### YOUR ASSIGNMENT:
Please copy each line from the entries that contains the string "beside".

### DATA EXCERPTS:
::::
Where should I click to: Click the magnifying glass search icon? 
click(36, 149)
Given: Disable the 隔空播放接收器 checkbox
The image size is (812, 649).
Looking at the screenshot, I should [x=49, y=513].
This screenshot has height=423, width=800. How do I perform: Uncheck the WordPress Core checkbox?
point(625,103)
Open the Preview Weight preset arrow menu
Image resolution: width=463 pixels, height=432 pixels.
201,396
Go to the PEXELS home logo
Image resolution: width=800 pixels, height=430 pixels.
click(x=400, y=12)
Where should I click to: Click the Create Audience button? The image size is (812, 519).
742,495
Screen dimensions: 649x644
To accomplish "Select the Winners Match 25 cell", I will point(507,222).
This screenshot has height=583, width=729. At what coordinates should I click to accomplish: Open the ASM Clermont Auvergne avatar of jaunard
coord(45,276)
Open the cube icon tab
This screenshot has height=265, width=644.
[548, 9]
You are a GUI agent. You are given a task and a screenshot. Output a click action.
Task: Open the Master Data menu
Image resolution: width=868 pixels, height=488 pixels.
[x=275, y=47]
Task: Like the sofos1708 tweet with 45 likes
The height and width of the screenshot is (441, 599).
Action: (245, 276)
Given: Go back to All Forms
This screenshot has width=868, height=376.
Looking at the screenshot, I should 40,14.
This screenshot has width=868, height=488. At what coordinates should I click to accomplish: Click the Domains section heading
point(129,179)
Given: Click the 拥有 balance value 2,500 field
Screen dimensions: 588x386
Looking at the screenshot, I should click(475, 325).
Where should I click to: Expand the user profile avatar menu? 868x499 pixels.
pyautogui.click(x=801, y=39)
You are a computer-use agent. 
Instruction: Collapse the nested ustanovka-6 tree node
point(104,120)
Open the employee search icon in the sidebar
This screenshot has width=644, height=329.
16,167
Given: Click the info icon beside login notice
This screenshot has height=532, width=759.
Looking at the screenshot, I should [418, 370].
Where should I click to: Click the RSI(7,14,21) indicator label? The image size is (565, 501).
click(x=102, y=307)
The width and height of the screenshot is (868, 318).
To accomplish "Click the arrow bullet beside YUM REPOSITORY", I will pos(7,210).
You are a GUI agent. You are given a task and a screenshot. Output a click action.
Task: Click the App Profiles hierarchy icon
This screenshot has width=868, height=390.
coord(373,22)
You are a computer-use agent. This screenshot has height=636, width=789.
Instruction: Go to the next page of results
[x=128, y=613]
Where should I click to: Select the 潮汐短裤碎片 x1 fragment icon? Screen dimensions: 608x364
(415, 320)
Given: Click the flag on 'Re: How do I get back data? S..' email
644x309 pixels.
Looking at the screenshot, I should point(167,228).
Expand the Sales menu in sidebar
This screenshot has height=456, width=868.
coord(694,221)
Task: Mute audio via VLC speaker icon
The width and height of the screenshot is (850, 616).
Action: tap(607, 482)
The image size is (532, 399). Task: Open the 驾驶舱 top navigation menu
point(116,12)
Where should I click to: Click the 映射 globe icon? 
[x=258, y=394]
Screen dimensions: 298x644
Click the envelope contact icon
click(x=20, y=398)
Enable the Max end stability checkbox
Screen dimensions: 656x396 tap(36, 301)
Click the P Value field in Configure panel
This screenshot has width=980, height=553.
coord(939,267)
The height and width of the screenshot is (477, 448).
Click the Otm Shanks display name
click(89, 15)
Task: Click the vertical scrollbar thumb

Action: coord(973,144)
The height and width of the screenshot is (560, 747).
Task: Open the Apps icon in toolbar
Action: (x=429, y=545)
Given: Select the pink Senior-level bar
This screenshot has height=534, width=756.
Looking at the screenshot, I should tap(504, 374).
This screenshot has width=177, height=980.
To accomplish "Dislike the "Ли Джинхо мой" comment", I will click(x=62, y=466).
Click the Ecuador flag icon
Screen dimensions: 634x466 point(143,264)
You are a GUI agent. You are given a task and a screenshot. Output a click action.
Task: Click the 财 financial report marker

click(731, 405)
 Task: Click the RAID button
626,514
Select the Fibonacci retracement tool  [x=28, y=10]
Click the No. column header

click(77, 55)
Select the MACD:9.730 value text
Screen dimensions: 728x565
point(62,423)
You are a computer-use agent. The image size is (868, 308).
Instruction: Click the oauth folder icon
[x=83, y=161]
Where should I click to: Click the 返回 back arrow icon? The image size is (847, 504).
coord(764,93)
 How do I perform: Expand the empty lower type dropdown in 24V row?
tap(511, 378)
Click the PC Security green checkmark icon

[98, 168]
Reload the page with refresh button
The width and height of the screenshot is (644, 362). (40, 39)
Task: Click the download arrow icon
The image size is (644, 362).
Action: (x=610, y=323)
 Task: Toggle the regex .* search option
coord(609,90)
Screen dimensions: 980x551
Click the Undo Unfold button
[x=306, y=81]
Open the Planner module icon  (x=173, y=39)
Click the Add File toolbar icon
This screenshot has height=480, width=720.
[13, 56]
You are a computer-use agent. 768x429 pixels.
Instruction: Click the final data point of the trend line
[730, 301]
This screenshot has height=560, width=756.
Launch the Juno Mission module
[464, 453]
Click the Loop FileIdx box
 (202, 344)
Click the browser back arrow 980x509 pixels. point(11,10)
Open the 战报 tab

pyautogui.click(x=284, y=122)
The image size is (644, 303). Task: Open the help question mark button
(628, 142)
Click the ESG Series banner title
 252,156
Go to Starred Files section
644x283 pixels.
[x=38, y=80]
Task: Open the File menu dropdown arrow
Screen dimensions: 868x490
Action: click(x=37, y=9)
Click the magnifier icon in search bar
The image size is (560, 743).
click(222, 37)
::::
### OUTPUT BELOW:
Given: Click the info icon beside login notice
To accomplish "Click the arrow bullet beside YUM REPOSITORY", I will pos(7,210).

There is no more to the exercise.